Here, the defendants failed to demonstrate that the unredacted telephone records of the plaintiff that they demanded were either material or relevant to the case, or would lead to possibly relevant evidence. Thus, the Supreme Court providently exercised its discretion in denying that branch of the defendants' motion which was to compel the plaintiff to produce those records.

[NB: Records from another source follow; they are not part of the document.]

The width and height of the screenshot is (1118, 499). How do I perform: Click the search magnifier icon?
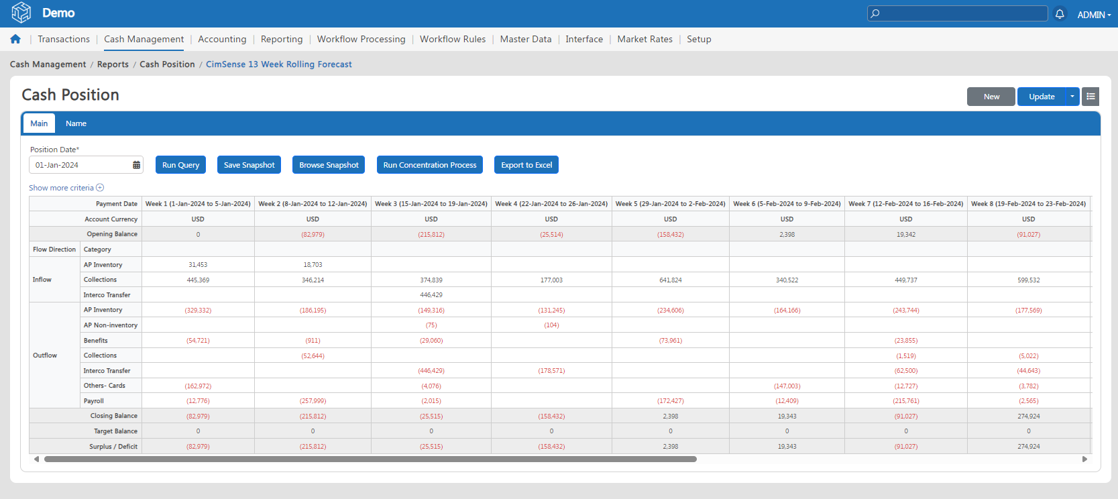[875, 13]
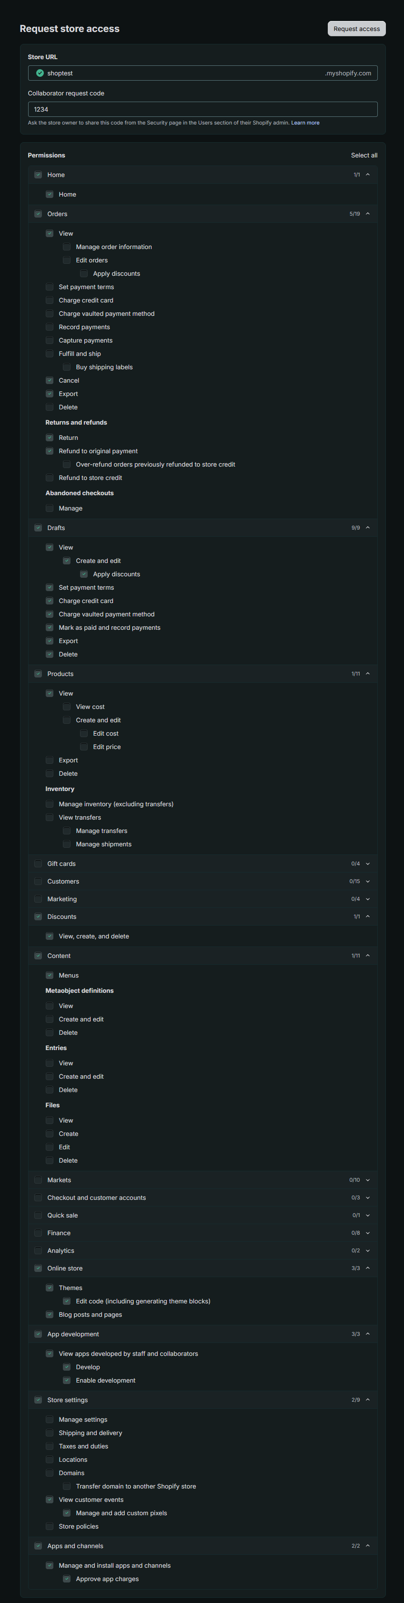404x1603 pixels.
Task: Collapse the Drafts permissions chevron
Action: click(368, 528)
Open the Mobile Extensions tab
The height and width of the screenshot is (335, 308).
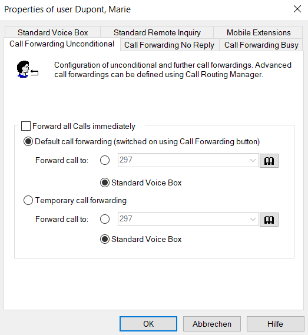click(x=259, y=32)
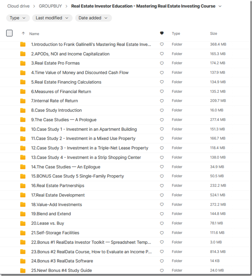Click folder icon of 12.Case Study 3 Triple-Net Lease
This screenshot has height=276, width=252.
pyautogui.click(x=23, y=148)
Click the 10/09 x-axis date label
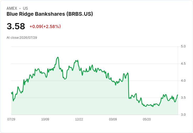This screenshot has width=193, height=133. coord(45,119)
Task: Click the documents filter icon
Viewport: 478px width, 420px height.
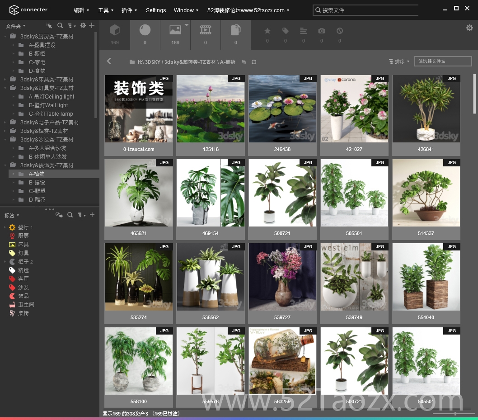Action: [x=236, y=34]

"The failure to comply with deadlines and provide good-faith responses to discovery demands impairs the efficient functioning of the courts and the adjudication of claims'" (Arpino v F.J.F. & Sons Elec. Co., Inc., 102 A.D.3d at 207, quoting Gibbs v St. Barnabas Hosp., 16 N.Y.3d 74, 81). The nature and degree of the penalty to be imposed pursuant to CPLR 3126 lies within the sound discretion of the trial court (see CPLR 3126[3]; Kihl v Pfeffer, 94 N.Y.2d 118, 122-123; Bernal v Singh, 72 A.D.3d 716, 717; Pirro Group, LLC v One Point St., Inc., 71 A.D.3d 654, 655; Greene v Mullen, 70 A.D.3d 996, 996; Dank v Sears Holding Mgt. Corp., 69 A.D.3d 557, 557). Here, the plaintiff made a clear showing that the defendants failed to comply with the compliance conference order dated April 26, 2011, which required them to respond to certain requests made in the plaintiff's supplemental notice of demand for production of documents dated March 2, 2011, since the defendants did not provide meaningful responses to those demands (see CPLR 3126[3]; Arpino v F.J.F. & Sons Elec. Co., Inc., 102 A.D.3d at 211; Pirro Group, LLC v One Point St., Inc., 71 A.D.3d at 655). Further, the defendants' willful and contumacious conduct in failing to meaningfully respond to those demands was reasonably inferred from the defendants' repeated failures to respond to the plaintiff's demands and the court's compliance conference order without a reasonable excuse (see Arpino v F.J.F. & Sons Elec. Co., Inc., 102 A.D.3d at 211; Pirro Group, LLC v One Point St., Inc., 71 A.D.3d at 655; Dank v Sears Holding Mgt. Corp., 69 A.D.3d at 557; Workman v Town of Southampton, 69 A.D.3d 619, 620). Accordingly, the Supreme Court providently exercised its discretion in granting that branch of the plaintiff's cross motion which was pursuant to CPLR 3126 to preclude the defendants from presenting evidence at trial with respect to those items sought in the plaintiff's supplemental notice of demand for production of documents dated March 2, 2011, which were delineated in the plaintiff's "notice of preclusion" dated December 12, 2011.

DILLON, J.P., CHAMBERS, AUSTIN and HINDS-RADIX, JJ., concur.